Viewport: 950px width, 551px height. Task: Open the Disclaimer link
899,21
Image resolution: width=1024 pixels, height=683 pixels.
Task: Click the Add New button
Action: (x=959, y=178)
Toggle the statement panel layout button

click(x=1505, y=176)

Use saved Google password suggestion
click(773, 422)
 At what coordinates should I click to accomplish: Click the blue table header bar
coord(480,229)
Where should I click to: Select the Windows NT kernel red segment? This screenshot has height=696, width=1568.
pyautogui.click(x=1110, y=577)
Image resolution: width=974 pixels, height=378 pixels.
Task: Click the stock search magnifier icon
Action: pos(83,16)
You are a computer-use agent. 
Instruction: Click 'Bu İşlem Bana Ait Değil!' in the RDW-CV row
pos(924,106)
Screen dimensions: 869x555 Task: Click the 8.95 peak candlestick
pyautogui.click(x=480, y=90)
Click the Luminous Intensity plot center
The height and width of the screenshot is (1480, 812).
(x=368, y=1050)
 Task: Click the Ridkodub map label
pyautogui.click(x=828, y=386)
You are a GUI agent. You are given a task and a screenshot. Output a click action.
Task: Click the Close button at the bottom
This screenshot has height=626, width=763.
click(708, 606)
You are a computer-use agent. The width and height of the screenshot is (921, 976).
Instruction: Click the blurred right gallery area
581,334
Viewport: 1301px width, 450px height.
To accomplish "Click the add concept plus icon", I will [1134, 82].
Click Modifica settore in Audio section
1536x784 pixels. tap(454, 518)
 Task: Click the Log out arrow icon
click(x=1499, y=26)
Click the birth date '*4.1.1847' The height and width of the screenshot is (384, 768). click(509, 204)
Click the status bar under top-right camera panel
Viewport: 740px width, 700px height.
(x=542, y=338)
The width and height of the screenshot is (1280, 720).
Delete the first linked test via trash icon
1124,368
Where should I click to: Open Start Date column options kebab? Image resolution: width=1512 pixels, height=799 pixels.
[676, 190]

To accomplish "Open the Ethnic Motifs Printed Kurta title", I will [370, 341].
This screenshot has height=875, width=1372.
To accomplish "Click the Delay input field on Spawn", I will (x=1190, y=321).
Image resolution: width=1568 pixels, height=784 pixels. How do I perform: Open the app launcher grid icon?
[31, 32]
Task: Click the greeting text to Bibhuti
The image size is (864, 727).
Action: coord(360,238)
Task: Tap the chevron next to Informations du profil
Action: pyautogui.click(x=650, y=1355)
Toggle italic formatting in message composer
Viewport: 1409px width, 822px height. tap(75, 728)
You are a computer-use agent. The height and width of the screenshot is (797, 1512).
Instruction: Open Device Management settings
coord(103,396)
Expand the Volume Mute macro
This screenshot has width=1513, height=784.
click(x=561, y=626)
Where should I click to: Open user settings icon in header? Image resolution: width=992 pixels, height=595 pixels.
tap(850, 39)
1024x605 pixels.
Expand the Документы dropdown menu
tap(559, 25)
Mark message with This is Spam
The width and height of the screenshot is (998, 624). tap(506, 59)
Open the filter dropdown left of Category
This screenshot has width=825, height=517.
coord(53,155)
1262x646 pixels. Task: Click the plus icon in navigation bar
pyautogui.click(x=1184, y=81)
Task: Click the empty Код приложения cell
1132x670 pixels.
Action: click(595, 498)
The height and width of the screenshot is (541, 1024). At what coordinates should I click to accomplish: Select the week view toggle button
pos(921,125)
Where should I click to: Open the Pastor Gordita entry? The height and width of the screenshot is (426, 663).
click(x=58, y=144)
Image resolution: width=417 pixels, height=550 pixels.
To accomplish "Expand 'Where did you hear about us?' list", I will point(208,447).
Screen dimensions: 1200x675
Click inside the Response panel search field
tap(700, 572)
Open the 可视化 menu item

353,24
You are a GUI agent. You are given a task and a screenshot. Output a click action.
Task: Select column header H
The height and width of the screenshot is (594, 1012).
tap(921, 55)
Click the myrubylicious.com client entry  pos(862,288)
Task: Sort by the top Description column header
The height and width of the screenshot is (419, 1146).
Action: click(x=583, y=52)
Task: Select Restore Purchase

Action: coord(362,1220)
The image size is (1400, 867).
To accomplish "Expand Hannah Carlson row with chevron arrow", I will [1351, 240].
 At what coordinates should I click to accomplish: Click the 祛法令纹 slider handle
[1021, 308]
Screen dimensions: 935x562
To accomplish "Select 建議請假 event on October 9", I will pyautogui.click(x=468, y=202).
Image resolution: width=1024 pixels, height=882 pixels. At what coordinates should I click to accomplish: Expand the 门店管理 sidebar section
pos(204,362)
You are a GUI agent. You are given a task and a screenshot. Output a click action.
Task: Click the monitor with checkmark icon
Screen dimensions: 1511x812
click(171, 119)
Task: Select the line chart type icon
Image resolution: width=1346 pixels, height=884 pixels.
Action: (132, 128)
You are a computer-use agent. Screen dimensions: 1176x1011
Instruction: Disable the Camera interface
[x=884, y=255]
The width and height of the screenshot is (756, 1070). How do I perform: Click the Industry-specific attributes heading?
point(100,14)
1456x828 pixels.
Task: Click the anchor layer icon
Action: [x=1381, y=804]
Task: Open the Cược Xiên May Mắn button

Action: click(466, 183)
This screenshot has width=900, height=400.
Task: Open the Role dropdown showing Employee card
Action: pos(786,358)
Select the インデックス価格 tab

———

Can you turn everything from the start of the data above down to the line containing "click(773, 422)" into a numbered list, skipping blank lines?

▸ RESPONSE TO THE EXERCISE
1. Viewport: 950px width, 551px height. Task: Open the Disclaimer link
2. 899,21
3. Image resolution: width=1024 pixels, height=683 pixels.
4. Task: Click the Add New button
5. Action: (x=959, y=178)
6. Toggle the statement panel layout button
7. click(x=1505, y=176)
8. Use saved Google password suggestion
9. click(773, 422)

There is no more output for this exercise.